Un sentiment partagé par les élus d’Amiens Métropole, qui viennent, le 24 avril dernier, d’adopter un vœu "alertant sur le caractère inapplicable du projet de ZAN induit par la loi Climat, tel qu’il a été récemment amendé par le Sénat et validé par le gouvernement et l’Assemblée nationale". Ils excipent d’un "calcul affolant" : "À l'échelle du Scot du Grand Amiénois, le cumul des garanties communales représente 462 hectares. Ainsi, la dotation ZAN pour la communauté d'agglomération serait de 31 hectares, pour le logement et pour l'économie, pour 31 communes disposant d'un document d'urbanisme, dont une ville de plus de 130.000 habitants. C'est moins que tous les autres EPCI qui composent le pôle métropolitain du Grand Amiénois", s’insurgent-ils. Ils appellent en conséquence à un "moratoire sur l’application de la loi afin d'étudier les possibilités de porter la durée de réduction de moitié de la consommation foncière de 10 à 15 ans, ou d'abaisser le taux de réduction de 50% à 35%, et d'assurer la garantie communale en cohérence avec un partage équilibré et harmonieux du territoire".

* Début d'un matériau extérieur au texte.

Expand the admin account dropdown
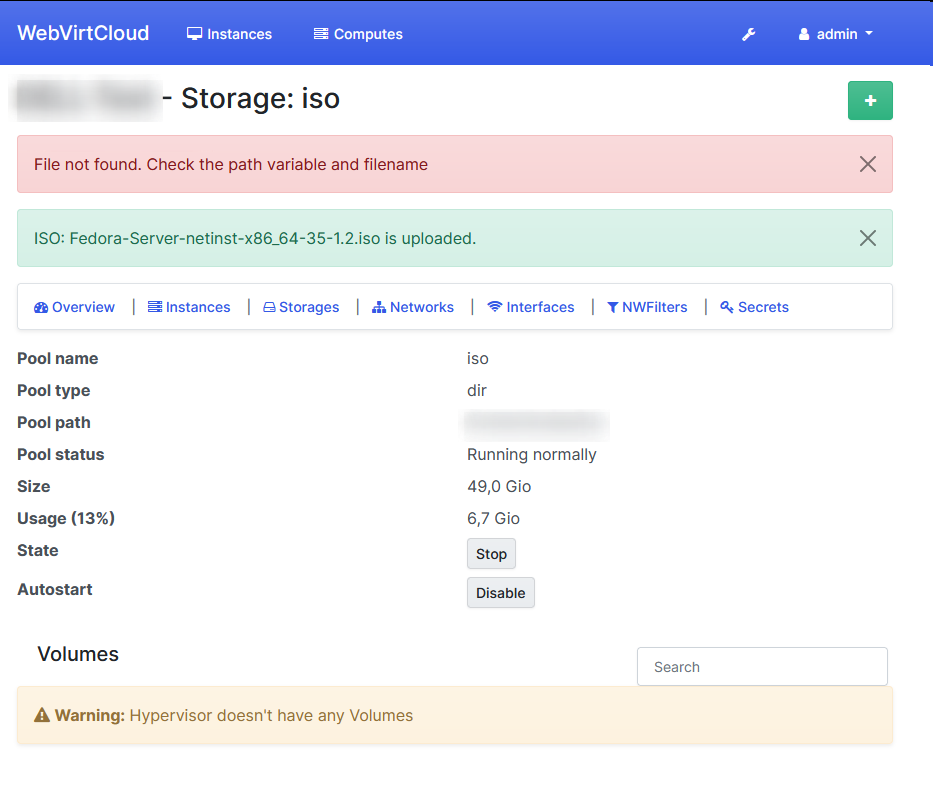The width and height of the screenshot is (933, 801). click(835, 33)
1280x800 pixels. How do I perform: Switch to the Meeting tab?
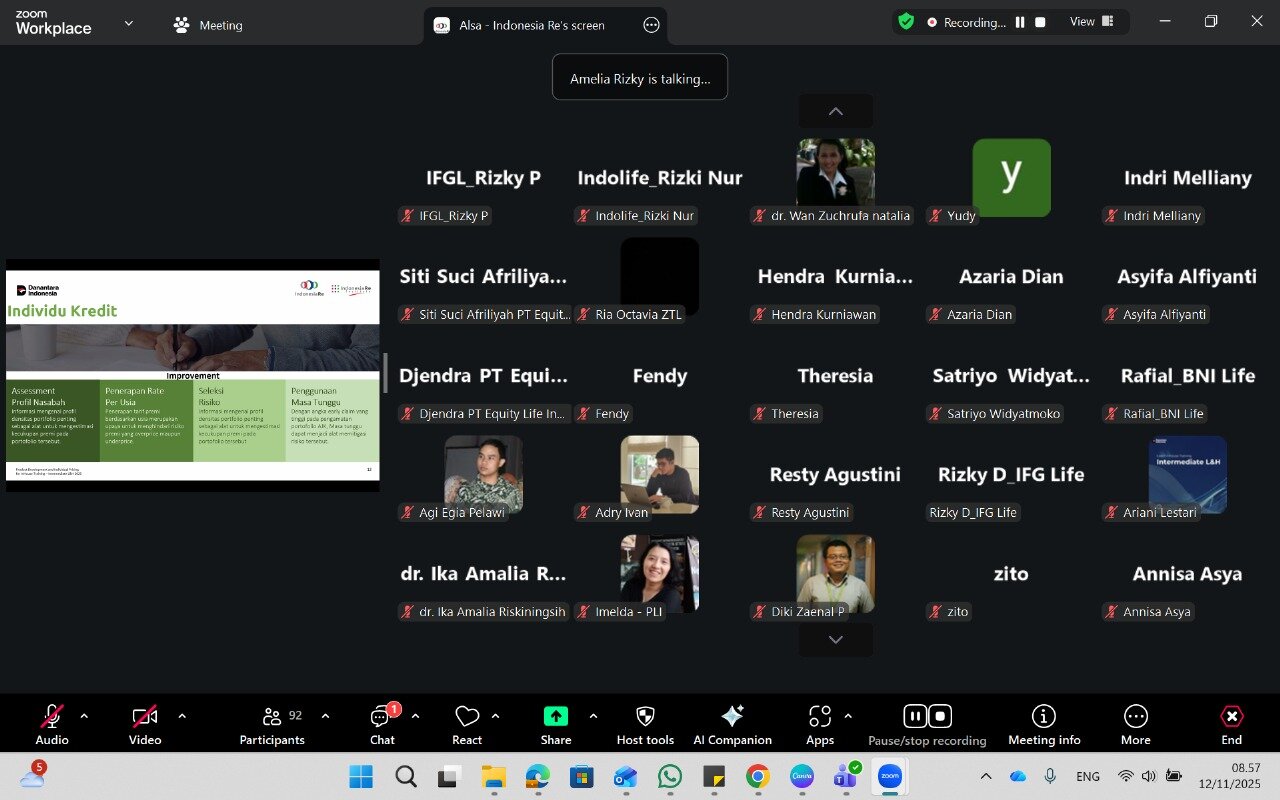tap(208, 25)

Réviser ou stabiliser le dispositif ?
Une situation sans doute loin d’être isolée. La Fédération des Scot souligne d’ailleurs que 46% des répondants "rencontrent des difficultés à concilier ZAN et économie". Un souci que partage le ministre de l’Économie (voir notre article du 1er juin 2023). Mais après la publication des 424 projets d'envergure nationale totalisant 11.870 hectares pris sur le quota national (voir notre article du 11 avril 2024), le gouvernement entend aller plus loin. En effet, le plan de simplification de la vie économique, présenté en conseil des ministres le 24 avril, prévoit que tous les projets industriels (créations ou agrandissements d'usines) soient comptabilisés dans ce quota et non dans les droits à artificialiser des régions (voir notre article du 24 avril 2024).

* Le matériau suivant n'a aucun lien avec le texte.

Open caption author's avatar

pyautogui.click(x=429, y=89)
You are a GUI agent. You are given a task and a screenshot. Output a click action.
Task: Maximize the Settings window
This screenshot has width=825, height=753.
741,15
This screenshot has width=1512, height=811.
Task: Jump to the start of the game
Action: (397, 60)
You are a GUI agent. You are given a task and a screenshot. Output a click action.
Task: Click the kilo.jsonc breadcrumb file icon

Pour remédier à certaines difficultés, 40% des répondants au questionnaire proposent d'intégrer les projets départementaux dans la répartition des enveloppes foncières (Sdis, Ephad, collèges, centres médicosociaux, contournements routiers, etc.).
Pour autant, Michel Heinrich, président de la fédération, observe que 53% des répondants "appellent à ne plus modifier la loi pour stabiliser les règles du jeu". On relèvera également qu’alors que la commission des finances du Sénat vient de lancer une mission d’information sur le financement du ZAN (voir notre article du 1ermars), 38% des répondants estiment que des moyens financiers supplémentaires seront nécessaires pour leur permettre d’atteindre les objectifs du ZAN.
Un Scot sinon rien ?
Côté stratégie territoriale, la Fédération des Scot se félicite que "pour démarrer la mise en œuvre du ZAN", plus de la moitié des élus sollicitent le Scot (52%), devant les PLUi (36%) et les PLU/cartes communales (34%), en relevant que 42% des répondants "voudraient même voir le Scot rendu obligatoire, et la moitié (49%) voir disparaître les cartes communales".